#### SOURCE INFORMATION
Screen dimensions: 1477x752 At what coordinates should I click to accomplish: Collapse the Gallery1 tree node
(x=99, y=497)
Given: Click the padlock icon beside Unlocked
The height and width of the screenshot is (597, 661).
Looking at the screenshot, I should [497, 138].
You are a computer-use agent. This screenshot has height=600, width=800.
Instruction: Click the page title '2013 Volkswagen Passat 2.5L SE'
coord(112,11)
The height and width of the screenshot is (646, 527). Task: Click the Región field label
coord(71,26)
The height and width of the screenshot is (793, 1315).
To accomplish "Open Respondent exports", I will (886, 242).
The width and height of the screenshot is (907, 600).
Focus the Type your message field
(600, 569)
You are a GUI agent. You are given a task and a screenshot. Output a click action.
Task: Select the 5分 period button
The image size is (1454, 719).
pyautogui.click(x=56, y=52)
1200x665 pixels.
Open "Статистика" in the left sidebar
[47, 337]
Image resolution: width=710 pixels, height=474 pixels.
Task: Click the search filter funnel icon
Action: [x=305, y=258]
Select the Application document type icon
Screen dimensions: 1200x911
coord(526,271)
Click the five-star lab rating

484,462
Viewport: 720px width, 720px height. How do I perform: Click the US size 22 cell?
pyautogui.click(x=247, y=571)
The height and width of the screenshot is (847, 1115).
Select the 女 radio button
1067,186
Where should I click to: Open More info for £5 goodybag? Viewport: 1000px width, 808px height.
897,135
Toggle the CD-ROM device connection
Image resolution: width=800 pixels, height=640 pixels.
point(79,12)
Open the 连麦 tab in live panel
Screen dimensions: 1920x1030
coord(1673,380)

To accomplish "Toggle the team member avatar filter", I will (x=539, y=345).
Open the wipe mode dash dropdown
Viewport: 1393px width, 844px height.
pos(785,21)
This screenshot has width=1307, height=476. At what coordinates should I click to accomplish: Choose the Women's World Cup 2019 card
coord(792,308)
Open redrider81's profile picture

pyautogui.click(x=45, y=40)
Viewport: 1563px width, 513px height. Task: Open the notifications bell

#### TASK TO COMPLETE
The answer should be the full listing, repeated without any change.

#### EXERCISE OUTPUT
Screen dimensions: 1477x752 At what coordinates should I click to accomplish: Collapse the Gallery1 tree node
(x=99, y=497)
Given: Click the padlock icon beside Unlocked
The height and width of the screenshot is (597, 661).
Looking at the screenshot, I should [497, 138].
You are a computer-use agent. This screenshot has height=600, width=800.
Instruction: Click the page title '2013 Volkswagen Passat 2.5L SE'
coord(112,11)
The height and width of the screenshot is (646, 527). Task: Click the Región field label
coord(71,26)
The height and width of the screenshot is (793, 1315).
To accomplish "Open Respondent exports", I will (886, 242).
The width and height of the screenshot is (907, 600).
Focus the Type your message field
(600, 569)
You are a GUI agent. You are given a task and a screenshot. Output a click action.
Task: Select the 5分 period button
The image size is (1454, 719).
pyautogui.click(x=56, y=52)
1200x665 pixels.
Open "Статистика" in the left sidebar
[47, 337]
Image resolution: width=710 pixels, height=474 pixels.
Task: Click the search filter funnel icon
Action: [x=305, y=258]
Select the Application document type icon
Screen dimensions: 1200x911
coord(526,271)
Click the five-star lab rating

484,462
Viewport: 720px width, 720px height. How do I perform: Click the US size 22 cell?
pyautogui.click(x=247, y=571)
The height and width of the screenshot is (847, 1115).
Select the 女 radio button
1067,186
Where should I click to: Open More info for £5 goodybag? Viewport: 1000px width, 808px height.
897,135
Toggle the CD-ROM device connection
Image resolution: width=800 pixels, height=640 pixels.
point(79,12)
Open the 连麦 tab in live panel
Screen dimensions: 1920x1030
coord(1673,380)

To accomplish "Toggle the team member avatar filter", I will (x=539, y=345).
Open the wipe mode dash dropdown
Viewport: 1393px width, 844px height.
pos(785,21)
This screenshot has width=1307, height=476. At what coordinates should I click to accomplish: Choose the Women's World Cup 2019 card
coord(792,308)
Open redrider81's profile picture

pyautogui.click(x=45, y=40)
Viewport: 1563px width, 513px height. Task: Open the notifications bell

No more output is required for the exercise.